WORK INSTRUCTIONS – Once you have read the records below, report how many lines contain the word "green", and give nothing besides that number.

RECORDED INFORMATION –
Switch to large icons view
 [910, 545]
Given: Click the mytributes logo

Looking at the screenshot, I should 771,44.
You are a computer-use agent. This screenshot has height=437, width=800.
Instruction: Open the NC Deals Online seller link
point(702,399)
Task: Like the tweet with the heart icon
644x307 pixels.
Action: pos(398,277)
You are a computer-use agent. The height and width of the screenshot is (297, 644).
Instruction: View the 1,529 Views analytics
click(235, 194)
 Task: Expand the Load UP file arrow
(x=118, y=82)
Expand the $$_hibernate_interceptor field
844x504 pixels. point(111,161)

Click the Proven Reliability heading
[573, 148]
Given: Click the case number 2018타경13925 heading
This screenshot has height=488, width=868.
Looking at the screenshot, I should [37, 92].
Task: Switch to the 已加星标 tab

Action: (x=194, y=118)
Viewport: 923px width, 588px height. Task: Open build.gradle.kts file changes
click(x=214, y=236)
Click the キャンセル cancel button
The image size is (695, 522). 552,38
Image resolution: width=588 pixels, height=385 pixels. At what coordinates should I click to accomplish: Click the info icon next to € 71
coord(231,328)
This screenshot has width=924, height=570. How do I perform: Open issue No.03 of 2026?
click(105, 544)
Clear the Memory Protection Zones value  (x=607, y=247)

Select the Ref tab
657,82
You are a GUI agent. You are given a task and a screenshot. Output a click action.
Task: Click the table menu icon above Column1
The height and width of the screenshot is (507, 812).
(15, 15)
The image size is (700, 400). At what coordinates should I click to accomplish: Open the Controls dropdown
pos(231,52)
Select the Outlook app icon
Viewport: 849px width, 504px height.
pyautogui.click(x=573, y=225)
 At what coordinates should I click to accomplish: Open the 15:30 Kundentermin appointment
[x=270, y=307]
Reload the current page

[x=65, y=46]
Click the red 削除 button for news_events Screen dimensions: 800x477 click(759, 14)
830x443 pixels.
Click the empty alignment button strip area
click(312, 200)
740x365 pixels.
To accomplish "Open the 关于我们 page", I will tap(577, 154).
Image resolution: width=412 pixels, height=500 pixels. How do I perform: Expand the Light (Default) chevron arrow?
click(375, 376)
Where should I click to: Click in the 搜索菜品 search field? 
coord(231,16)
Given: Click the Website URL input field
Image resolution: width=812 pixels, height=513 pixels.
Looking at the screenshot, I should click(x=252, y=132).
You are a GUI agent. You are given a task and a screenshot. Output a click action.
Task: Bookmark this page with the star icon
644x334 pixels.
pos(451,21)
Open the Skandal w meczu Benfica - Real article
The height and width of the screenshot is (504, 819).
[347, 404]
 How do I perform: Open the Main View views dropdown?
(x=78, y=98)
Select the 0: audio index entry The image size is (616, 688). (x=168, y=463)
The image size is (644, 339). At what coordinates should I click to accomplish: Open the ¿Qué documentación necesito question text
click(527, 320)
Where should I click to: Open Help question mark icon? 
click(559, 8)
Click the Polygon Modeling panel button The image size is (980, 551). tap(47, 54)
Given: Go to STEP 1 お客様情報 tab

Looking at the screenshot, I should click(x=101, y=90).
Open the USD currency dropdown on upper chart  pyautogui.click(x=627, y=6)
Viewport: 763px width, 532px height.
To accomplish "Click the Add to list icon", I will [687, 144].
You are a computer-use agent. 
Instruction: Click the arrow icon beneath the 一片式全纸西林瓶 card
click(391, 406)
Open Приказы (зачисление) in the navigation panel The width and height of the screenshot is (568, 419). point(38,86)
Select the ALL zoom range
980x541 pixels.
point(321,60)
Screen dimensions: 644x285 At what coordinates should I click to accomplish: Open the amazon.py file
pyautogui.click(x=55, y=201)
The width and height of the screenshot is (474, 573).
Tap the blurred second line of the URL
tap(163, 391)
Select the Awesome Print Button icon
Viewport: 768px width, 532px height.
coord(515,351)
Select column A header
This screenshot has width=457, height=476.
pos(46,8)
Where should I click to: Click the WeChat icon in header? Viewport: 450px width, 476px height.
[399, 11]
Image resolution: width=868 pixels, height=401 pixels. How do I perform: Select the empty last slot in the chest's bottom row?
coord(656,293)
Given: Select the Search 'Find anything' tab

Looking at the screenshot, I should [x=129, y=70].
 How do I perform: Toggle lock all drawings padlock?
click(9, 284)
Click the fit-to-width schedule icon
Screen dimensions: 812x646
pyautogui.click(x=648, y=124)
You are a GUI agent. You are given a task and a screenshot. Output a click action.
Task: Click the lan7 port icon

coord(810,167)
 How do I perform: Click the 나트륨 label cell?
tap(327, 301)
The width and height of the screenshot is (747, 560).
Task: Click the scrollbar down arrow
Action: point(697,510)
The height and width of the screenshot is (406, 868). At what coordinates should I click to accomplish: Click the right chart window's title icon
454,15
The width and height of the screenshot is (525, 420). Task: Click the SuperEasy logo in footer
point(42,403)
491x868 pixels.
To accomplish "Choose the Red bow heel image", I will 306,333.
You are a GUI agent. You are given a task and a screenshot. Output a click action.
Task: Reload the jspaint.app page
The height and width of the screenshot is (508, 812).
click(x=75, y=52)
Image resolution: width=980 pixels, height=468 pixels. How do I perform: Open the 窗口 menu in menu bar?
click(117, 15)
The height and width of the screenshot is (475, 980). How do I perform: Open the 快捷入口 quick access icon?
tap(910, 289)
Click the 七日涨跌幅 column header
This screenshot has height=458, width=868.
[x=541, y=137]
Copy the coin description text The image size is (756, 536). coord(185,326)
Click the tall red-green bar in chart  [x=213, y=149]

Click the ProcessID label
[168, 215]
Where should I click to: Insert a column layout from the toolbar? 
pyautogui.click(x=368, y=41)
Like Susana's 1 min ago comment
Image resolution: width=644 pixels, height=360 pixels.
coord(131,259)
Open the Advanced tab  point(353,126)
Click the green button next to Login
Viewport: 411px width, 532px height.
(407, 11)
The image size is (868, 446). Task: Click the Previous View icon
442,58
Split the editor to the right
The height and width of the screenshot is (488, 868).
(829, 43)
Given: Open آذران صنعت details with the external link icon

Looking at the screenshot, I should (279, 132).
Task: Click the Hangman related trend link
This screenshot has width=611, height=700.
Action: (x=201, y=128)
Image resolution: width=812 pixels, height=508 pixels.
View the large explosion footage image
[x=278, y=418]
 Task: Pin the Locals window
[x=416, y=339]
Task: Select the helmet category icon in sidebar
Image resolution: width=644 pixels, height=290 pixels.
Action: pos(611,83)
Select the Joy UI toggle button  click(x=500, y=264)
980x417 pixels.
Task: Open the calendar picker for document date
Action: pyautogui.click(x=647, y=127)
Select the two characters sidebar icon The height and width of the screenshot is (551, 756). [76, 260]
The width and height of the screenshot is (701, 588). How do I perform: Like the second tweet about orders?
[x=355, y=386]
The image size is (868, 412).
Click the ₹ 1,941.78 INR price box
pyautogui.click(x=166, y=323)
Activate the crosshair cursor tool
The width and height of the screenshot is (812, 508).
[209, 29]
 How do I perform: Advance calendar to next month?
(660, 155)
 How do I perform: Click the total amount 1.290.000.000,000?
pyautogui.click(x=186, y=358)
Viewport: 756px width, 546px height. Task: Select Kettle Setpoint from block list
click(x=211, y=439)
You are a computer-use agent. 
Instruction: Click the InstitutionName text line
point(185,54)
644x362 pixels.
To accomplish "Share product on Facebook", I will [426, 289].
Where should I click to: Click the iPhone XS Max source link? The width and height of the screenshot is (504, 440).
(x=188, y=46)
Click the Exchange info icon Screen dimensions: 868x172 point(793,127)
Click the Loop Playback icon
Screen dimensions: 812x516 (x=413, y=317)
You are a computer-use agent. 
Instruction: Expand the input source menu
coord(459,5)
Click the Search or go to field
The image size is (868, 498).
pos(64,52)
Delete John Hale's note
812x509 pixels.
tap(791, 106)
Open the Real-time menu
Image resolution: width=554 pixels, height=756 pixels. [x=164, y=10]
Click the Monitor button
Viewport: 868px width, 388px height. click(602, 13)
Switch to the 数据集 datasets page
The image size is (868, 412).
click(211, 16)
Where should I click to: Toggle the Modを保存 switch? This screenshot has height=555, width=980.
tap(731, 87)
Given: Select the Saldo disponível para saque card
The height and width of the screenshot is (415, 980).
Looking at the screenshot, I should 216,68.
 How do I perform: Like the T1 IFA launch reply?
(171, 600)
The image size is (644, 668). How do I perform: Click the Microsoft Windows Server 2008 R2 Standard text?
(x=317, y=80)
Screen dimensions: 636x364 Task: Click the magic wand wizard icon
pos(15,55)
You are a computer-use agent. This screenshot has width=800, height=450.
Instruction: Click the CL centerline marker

WRITTEN RESPONSE – 2